Data extracts START
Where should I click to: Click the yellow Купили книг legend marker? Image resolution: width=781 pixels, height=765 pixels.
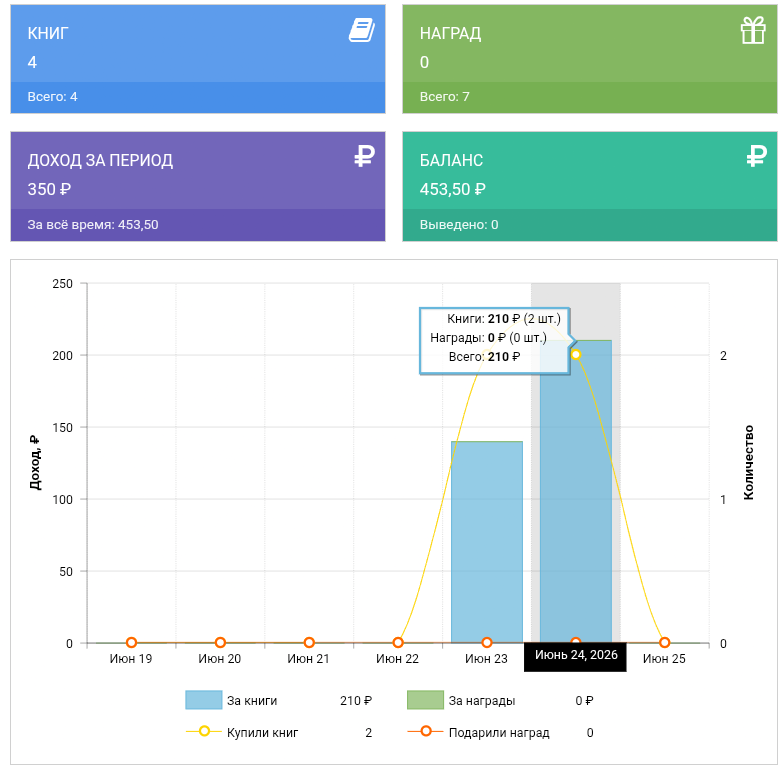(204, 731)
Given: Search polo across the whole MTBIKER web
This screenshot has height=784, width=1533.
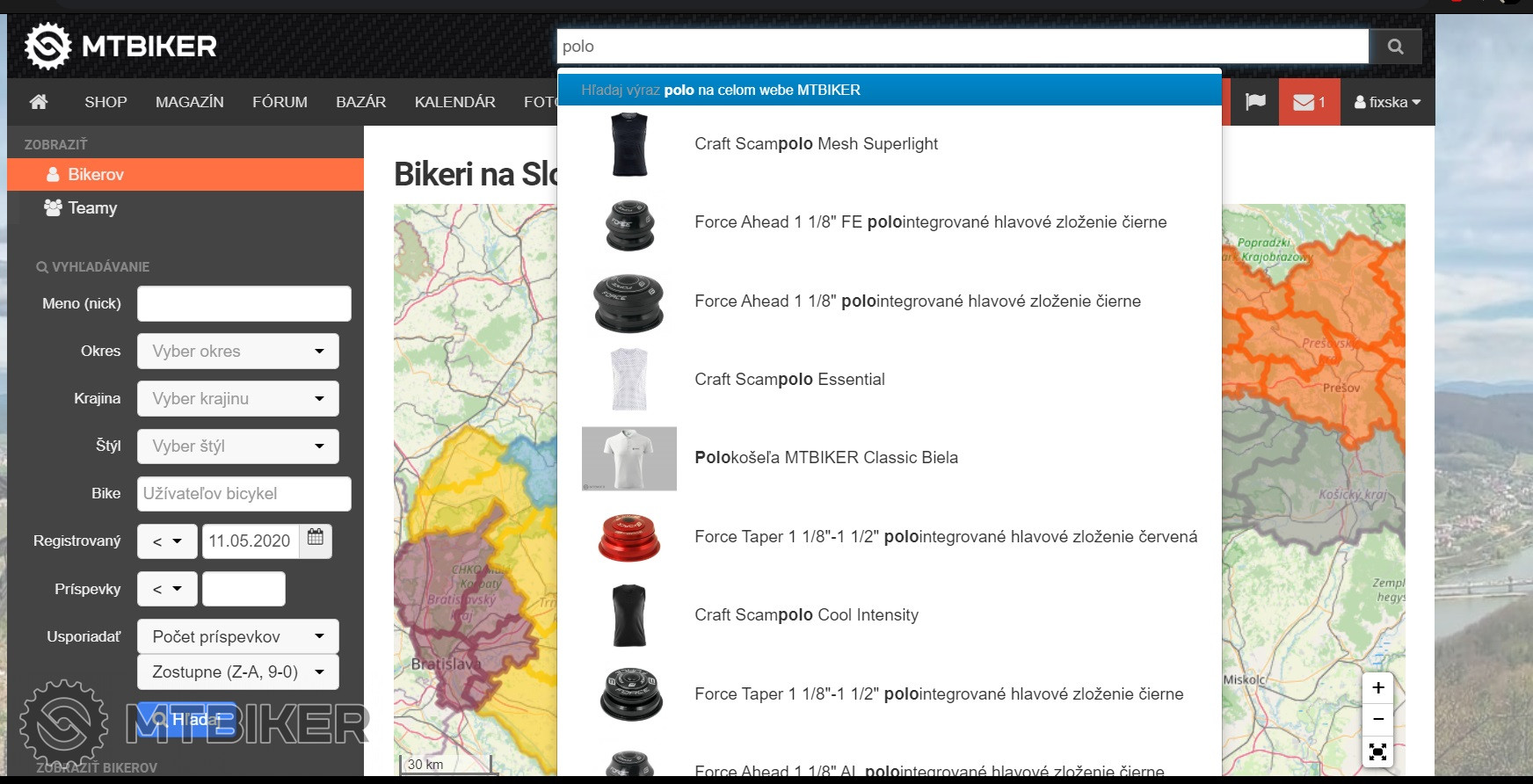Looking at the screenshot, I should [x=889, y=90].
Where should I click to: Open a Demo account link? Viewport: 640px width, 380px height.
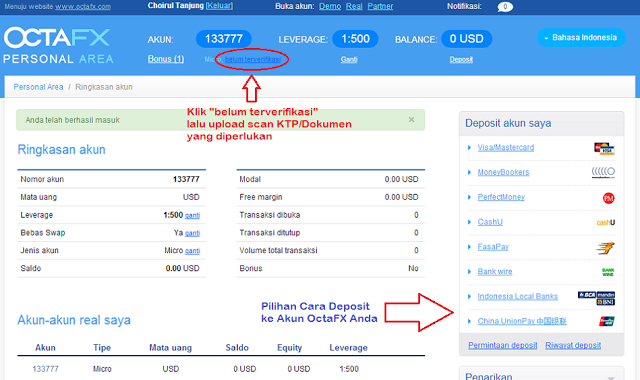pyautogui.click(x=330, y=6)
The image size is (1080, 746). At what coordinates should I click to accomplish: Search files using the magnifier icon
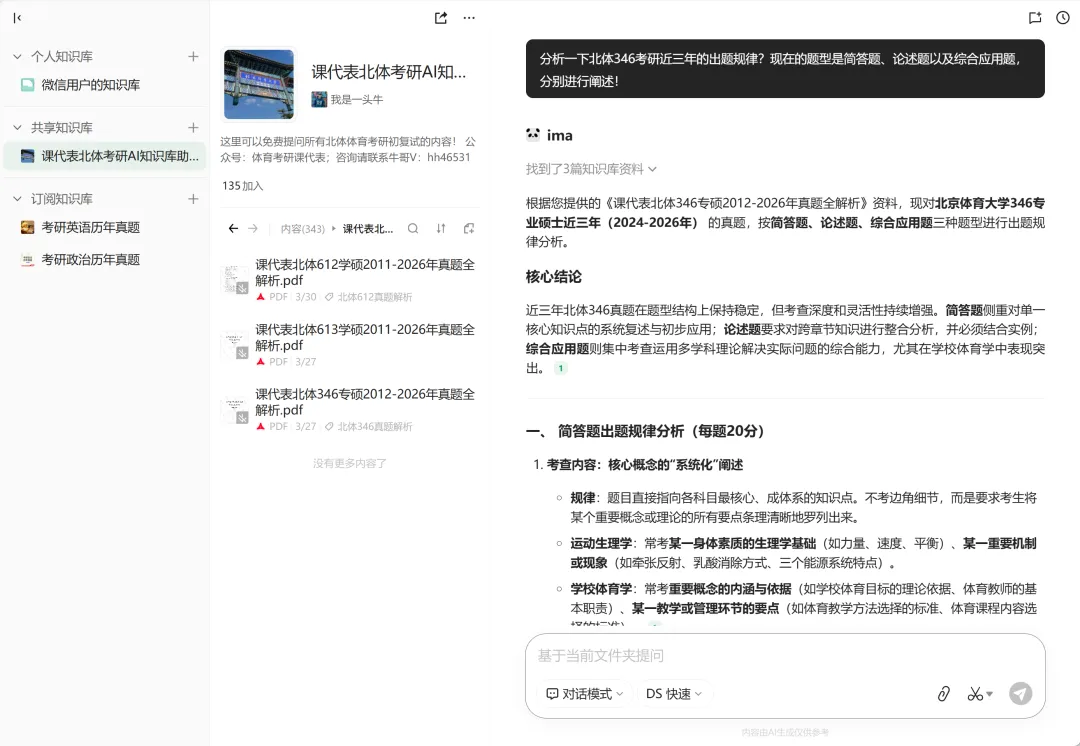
Data extracts END
Data extracts START
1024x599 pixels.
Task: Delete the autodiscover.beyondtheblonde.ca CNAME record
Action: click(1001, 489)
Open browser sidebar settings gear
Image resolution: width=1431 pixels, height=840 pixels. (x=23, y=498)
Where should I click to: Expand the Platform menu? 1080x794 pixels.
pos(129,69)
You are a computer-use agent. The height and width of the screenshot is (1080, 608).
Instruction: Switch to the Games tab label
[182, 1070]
Data extracts END
[What is being asked] Copy only what lies between the line with "Given: Search polo" and the line with "The image size", those two lines included, exactly as given above; pictures stay out.

[The answer]
Given: Search polo across the whole MTBIKER web
This screenshot has height=784, width=1533.
Looking at the screenshot, I should [x=889, y=90].
Where should I click to: Open a Demo account link? Viewport: 640px width, 380px height.
pyautogui.click(x=330, y=6)
The image size is (1080, 746). At what coordinates should I click to accomplish: Search files using the magnifier icon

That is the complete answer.